"Character is the one thing we make in this world and take with us into the next."
- - Ezra Taft Benson
May 07, 2015
Magic in the Stompy Wind
by Hannah Bird

I hate clogging. For the uninitiated, clogging is a stompy kind of tap dance. I hate it on the cellular level. It’s not like how I hate waiting in traffic or hate when curry is too sweet. I don’t love those things. They annoy me. They make being a civil person a little tough.

But clogging is my kryptonite. I get that it is an art form. I understand it is a folk tradition. I know lots of people like it. Maybe, love it even. 

Clogging hurts me. It makes my head throb. It feels aggressive. It is loud but feels even louder.  A single clogger, stomping like the wind, is difficult for me. A corp of cloggers is the worst. Given the choice between a clogging recital and gnawing on my arm, I am getting the barbeque sauce.

A few weeks ago, our ballet school participated in a fundraiser for a dance team that had been invited to perform in Europe. Cloggers, in fact. Our ballerinas and some other dance schools and performers were rounding out the program.  We were participating in support of two of our ballerinas who were also on the clogging team — sisters Eliza and Annabelle.

I hate clogging. But I adore Annabelle (and her sister, but this is an Annabelle story). My sister-in-law is the director of our ballet school. She is also my beloved friend/semi-benevolent overlord. She was sure I would be happy to go with her.

That’s how I ended up at a clogging performance. 

I had taken aspirin before I took my seat. I scrunched down in the chair. I tried to steel myself for what was coming.

_ _ _ _ _

→ **To do**:
1. In the clogging essay, begin at the words "But clogging is" and stop after "Eliza and Annabelle.". Rewrite that passage with "fundraiser" replaced by "benefit".
2. Answer these questions from the clogging essay:
(a) Where had the dance team been invited to perform?
(b) Who is the director of the ballet school?
(c) What did the writer take before sitting down at the performance?

→ **Supplied information**:
_ _ _ _ _

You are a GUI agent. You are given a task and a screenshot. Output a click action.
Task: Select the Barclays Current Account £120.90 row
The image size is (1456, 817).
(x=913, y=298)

_ _ _ _ _

→ **Results of the exercise**:
1.
But clogging is my kryptonite. I get that it is an art form. I understand it is a folk tradition. I know lots of people like it. Maybe, love it even. 

Clogging hurts me. It makes my head throb. It feels aggressive. It is loud but feels even louder.  A single clogger, stomping like the wind, is difficult for me. A corp of cloggers is the worst. Given the choice between a clogging recital and gnawing on my arm, I am getting the barbeque sauce.

A few weeks ago, our ballet school participated in a benefit for a dance team that had been invited to perform in Europe. Cloggers, in fact. Our ballerinas and some other dance schools and performers were rounding out the program.  We were participating in support of two of our ballerinas who were also on the clogging team — sisters Eliza and Annabelle.

2.
(a) Europe.
(b) The writer's sister-in-law.
(c) Aspirin.